Harvard student cries 'witch hunt' after another black female former professor accused of academic dishonesty
A student writer for the Harvard Crimson has called for a university-wide review of all faculty publications after investigative journalists uncovered more examples of alleged academic dishonesty at the hands of a black female former Harvard professor.
On Wednesday, Christopher Rufo of City Journal and Luke Rosiak of the Daily Wire revealed that Lisa D. Cook, a member of the Federal Reserve Board of Governors and a tenured professor at Michigan State University, has allegedly been even more untruthful about her academic work than previously thought.
Cook's economic credentials have been called into question at least since President Joe Biden nominated her to the Federal Reserve board in January 2022. Back then, critics noted not only that her list of publications was unusually thin for a tenured professor but that her most celebrated article — "Violence and Economic Activity: Evidence from African American Patents, 1870 to 1940," published in 2014 — was predicated on egregiously flawed data, leading her to unfairly argue that lynching and discrimination caused the number of patents issued to black people to collapse around the turn of the 20th century.
One attempt at replicating her research for that article indicated that the number of patents issued to blacks at that time could have been nearly 70 times higher than the number Cook offered.
She also continues to mislead about the quality of at least one her publications. In 2022, Chris Brunet of the Daily Caller News Foundation noticed that Cook had claimed she had been published in the American Economic Review, described by Brunet as "the top peer-reviewed economics journal in the world." However, that 2009 article actually appeared in American Economic Review Papers and Proceedings, which is not peer-reviewed. Though this detail has been publicly documented for more than two years, the CV included on Cook's personal academic website — which is also linked to her directory listing at the MSU Department of Economics — still implies the article appeared in the more prestigious version of AER.

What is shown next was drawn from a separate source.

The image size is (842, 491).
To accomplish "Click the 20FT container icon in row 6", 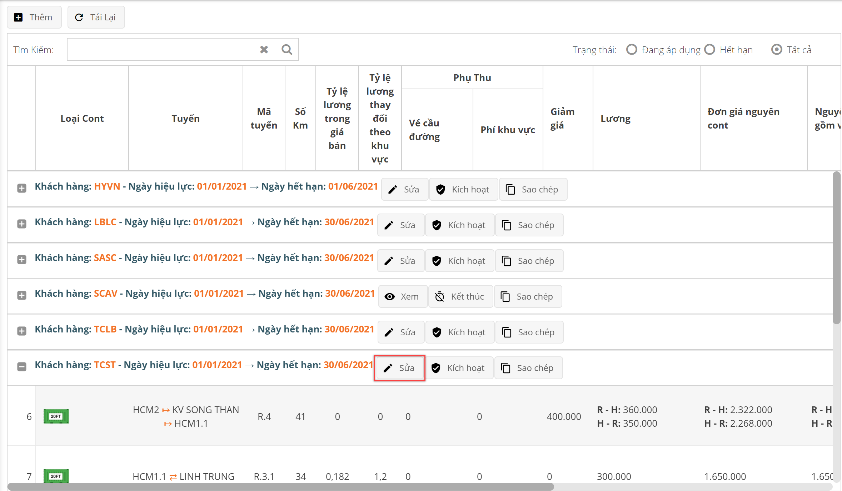I will (x=56, y=416).

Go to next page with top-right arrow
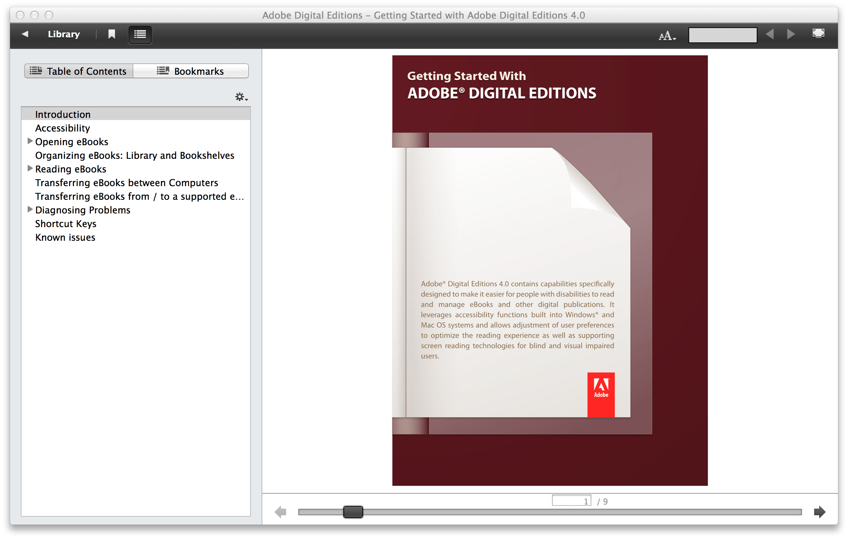[x=791, y=34]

Now, Rufo and Rosiak have reported that Cook has also repeatedly copied lengthy passages from the work of other scholars without proper attribution and even committed "self-plagiarism," lifting excerpts from her previous articles and including them in new ones, thereby compromising the notion of original work. In the journalists' opinion, Cook's publication missteps demonstrate "a pattern of careless scholarship at best or, at worst, academic misconduct."
Cook, who was also once a member of the faculty of the Harvard University Kennedy School of Government and the deputy director of Africa research at its Center for International Development, is now the fifth current or former Harvard professor who also happens to be black and female to be accused of some form of academic malfeasance. The others include former Harvard President Claudine Gay, current chief diversity and inclusion officer Sherri Charleston, current Extension School administrator Shirley Greene, and current assistant sociology Professor Christina Cross.
"Let’s not ignore the pattern," Rufo tweeted a few weeks ago.
Maya Bodnick of the Harvard Crimson believes this "pattern" is actually the result of a conservative "witch hunt" to try and show that female black scholars plagiarize at disproportionally high rates. "But plagiarism has nothing to do with race, gender, or identity — rather, it’s a broad problem in academia," Brodnick argued.
To show that members of both genders and all racial groups commit plagiarism at roughly the same rates, Bodnick called for "a broad plagiarism review of the entire faculty" at Harvard. Though others suggested such a project would take years of work to complete and therefore cost a considerable amount of money, Bodnick insisted the review would be "worth the resources."
"We can’t let outsiders control the plagiarism narrative," she claimed. "Harvard and other universities must stay ahead of the game, surfacing instances of plagiarism and addressing them before malicious actors can hurt the University’s credibility."
Cook did not respond to Blaze News' request for comment.